**TASK BRIEF:** Give back the entire listing that follows, exactly.

**DATA:**
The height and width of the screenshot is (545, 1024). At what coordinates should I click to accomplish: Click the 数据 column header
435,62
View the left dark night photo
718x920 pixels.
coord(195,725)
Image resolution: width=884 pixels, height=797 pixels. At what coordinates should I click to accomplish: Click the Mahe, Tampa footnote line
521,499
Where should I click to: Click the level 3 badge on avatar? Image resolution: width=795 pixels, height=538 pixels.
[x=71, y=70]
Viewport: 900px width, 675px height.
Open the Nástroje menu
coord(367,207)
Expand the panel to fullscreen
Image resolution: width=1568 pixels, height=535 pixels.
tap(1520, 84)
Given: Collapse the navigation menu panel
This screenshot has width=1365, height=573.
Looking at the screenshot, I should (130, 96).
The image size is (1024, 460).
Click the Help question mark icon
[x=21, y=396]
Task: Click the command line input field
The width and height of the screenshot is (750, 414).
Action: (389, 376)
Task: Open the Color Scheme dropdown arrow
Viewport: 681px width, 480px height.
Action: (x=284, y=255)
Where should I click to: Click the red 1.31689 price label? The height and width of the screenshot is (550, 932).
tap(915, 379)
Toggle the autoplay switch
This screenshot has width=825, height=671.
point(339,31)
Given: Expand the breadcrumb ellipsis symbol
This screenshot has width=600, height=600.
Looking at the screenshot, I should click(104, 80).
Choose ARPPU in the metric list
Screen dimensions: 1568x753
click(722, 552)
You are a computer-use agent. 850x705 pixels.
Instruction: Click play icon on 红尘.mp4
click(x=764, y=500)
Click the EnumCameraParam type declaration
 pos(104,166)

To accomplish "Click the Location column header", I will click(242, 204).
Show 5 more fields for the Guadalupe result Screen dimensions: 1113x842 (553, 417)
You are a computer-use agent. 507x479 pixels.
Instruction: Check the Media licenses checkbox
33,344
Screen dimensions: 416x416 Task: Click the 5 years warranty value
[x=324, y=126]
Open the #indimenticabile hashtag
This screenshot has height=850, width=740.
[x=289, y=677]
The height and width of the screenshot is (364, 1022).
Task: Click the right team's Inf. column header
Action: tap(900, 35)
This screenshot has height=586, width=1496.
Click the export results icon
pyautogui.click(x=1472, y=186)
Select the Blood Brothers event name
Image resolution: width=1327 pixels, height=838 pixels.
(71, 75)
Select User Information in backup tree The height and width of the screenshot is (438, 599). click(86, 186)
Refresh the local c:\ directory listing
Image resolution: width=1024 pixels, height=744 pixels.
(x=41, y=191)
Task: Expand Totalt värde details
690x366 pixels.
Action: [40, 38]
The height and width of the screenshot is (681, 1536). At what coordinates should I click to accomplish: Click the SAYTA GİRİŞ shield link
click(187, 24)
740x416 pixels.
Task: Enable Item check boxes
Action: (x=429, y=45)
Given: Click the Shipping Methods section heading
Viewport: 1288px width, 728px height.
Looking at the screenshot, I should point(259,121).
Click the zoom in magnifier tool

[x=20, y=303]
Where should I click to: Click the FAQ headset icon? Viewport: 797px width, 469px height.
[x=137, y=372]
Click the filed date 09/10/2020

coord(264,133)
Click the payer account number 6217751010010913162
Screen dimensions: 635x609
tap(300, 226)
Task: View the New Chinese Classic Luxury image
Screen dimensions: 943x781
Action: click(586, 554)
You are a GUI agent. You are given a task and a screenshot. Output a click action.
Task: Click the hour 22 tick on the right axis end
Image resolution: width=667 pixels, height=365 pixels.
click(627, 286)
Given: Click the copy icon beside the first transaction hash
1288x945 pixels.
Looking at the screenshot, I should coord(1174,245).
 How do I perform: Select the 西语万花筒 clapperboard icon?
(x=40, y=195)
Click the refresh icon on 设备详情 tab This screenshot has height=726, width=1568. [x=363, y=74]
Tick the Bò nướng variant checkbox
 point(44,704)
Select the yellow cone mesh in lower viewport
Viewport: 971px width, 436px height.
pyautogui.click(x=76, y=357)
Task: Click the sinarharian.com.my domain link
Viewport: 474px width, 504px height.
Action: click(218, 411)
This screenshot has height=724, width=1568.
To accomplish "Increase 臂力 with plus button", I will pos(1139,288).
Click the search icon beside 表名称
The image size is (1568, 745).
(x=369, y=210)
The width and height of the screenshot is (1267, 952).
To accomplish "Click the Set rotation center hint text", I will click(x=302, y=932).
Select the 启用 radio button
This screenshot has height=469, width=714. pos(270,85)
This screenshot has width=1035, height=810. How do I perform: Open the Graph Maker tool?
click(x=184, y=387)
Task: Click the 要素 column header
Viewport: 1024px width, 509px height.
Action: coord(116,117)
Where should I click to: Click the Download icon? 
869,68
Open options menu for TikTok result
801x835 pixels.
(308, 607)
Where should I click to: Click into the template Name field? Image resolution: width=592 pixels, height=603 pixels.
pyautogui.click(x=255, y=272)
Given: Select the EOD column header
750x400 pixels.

**TASK SOLUTION:**
The height and width of the screenshot is (545, 1024). At what coordinates should I click to accomplish: Click the 数据 column header
435,62
View the left dark night photo
718x920 pixels.
coord(195,725)
Image resolution: width=884 pixels, height=797 pixels. At what coordinates should I click to accomplish: Click the Mahe, Tampa footnote line
521,499
Where should I click to: Click the level 3 badge on avatar? Image resolution: width=795 pixels, height=538 pixels.
[x=71, y=70]
Viewport: 900px width, 675px height.
Open the Nástroje menu
coord(367,207)
Expand the panel to fullscreen
Image resolution: width=1568 pixels, height=535 pixels.
tap(1520, 84)
Given: Collapse the navigation menu panel
This screenshot has width=1365, height=573.
Looking at the screenshot, I should (130, 96).
The image size is (1024, 460).
Click the Help question mark icon
[x=21, y=396]
Task: Click the command line input field
The width and height of the screenshot is (750, 414).
Action: (389, 376)
Task: Open the Color Scheme dropdown arrow
Viewport: 681px width, 480px height.
Action: (x=284, y=255)
Where should I click to: Click the red 1.31689 price label? The height and width of the screenshot is (550, 932).
tap(915, 379)
Toggle the autoplay switch
This screenshot has width=825, height=671.
point(339,31)
Given: Expand the breadcrumb ellipsis symbol
This screenshot has width=600, height=600.
Looking at the screenshot, I should click(104, 80).
Choose ARPPU in the metric list
Screen dimensions: 1568x753
click(722, 552)
You are a computer-use agent. 850x705 pixels.
Instruction: Click play icon on 红尘.mp4
click(x=764, y=500)
Click the EnumCameraParam type declaration
 pos(104,166)

To accomplish "Click the Location column header", I will click(242, 204).
Show 5 more fields for the Guadalupe result Screen dimensions: 1113x842 (553, 417)
You are a computer-use agent. 507x479 pixels.
Instruction: Check the Media licenses checkbox
33,344
Screen dimensions: 416x416 Task: Click the 5 years warranty value
[x=324, y=126]
Open the #indimenticabile hashtag
This screenshot has height=850, width=740.
[x=289, y=677]
The height and width of the screenshot is (364, 1022).
Task: Click the right team's Inf. column header
Action: tap(900, 35)
This screenshot has height=586, width=1496.
Click the export results icon
pyautogui.click(x=1472, y=186)
Select the Blood Brothers event name
Image resolution: width=1327 pixels, height=838 pixels.
(71, 75)
Select User Information in backup tree The height and width of the screenshot is (438, 599). click(86, 186)
Refresh the local c:\ directory listing
Image resolution: width=1024 pixels, height=744 pixels.
(x=41, y=191)
Task: Expand Totalt värde details
690x366 pixels.
Action: [40, 38]
The height and width of the screenshot is (681, 1536). At what coordinates should I click to accomplish: Click the SAYTA GİRİŞ shield link
click(187, 24)
740x416 pixels.
Task: Enable Item check boxes
Action: (x=429, y=45)
Given: Click the Shipping Methods section heading
Viewport: 1288px width, 728px height.
Looking at the screenshot, I should point(259,121).
Click the zoom in magnifier tool

[x=20, y=303]
Where should I click to: Click the FAQ headset icon? Viewport: 797px width, 469px height.
[x=137, y=372]
Click the filed date 09/10/2020

coord(264,133)
Click the payer account number 6217751010010913162
Screen dimensions: 635x609
tap(300, 226)
Task: View the New Chinese Classic Luxury image
Screen dimensions: 943x781
Action: click(586, 554)
You are a GUI agent. You are given a task and a screenshot. Output a click action.
Task: Click the hour 22 tick on the right axis end
Image resolution: width=667 pixels, height=365 pixels.
click(627, 286)
Given: Click the copy icon beside the first transaction hash
1288x945 pixels.
Looking at the screenshot, I should coord(1174,245).
 How do I perform: Select the 西语万花筒 clapperboard icon?
(x=40, y=195)
Click the refresh icon on 设备详情 tab This screenshot has height=726, width=1568. [x=363, y=74]
Tick the Bò nướng variant checkbox
 point(44,704)
Select the yellow cone mesh in lower viewport
Viewport: 971px width, 436px height.
pyautogui.click(x=76, y=357)
Task: Click the sinarharian.com.my domain link
Viewport: 474px width, 504px height.
Action: click(218, 411)
This screenshot has height=724, width=1568.
To accomplish "Increase 臂力 with plus button", I will pos(1139,288).
Click the search icon beside 表名称
The image size is (1568, 745).
(x=369, y=210)
The width and height of the screenshot is (1267, 952).
To accomplish "Click the Set rotation center hint text", I will click(x=302, y=932).
Select the 启用 radio button
This screenshot has height=469, width=714. pos(270,85)
This screenshot has width=1035, height=810. How do I perform: Open the Graph Maker tool?
click(x=184, y=387)
Task: Click the 要素 column header
Viewport: 1024px width, 509px height.
Action: coord(116,117)
Where should I click to: Click the Download icon? 
869,68
Open options menu for TikTok result
801x835 pixels.
(308, 607)
Where should I click to: Click into the template Name field? Image resolution: width=592 pixels, height=603 pixels.
pyautogui.click(x=255, y=272)
Given: Select the EOD column header
750x400 pixels.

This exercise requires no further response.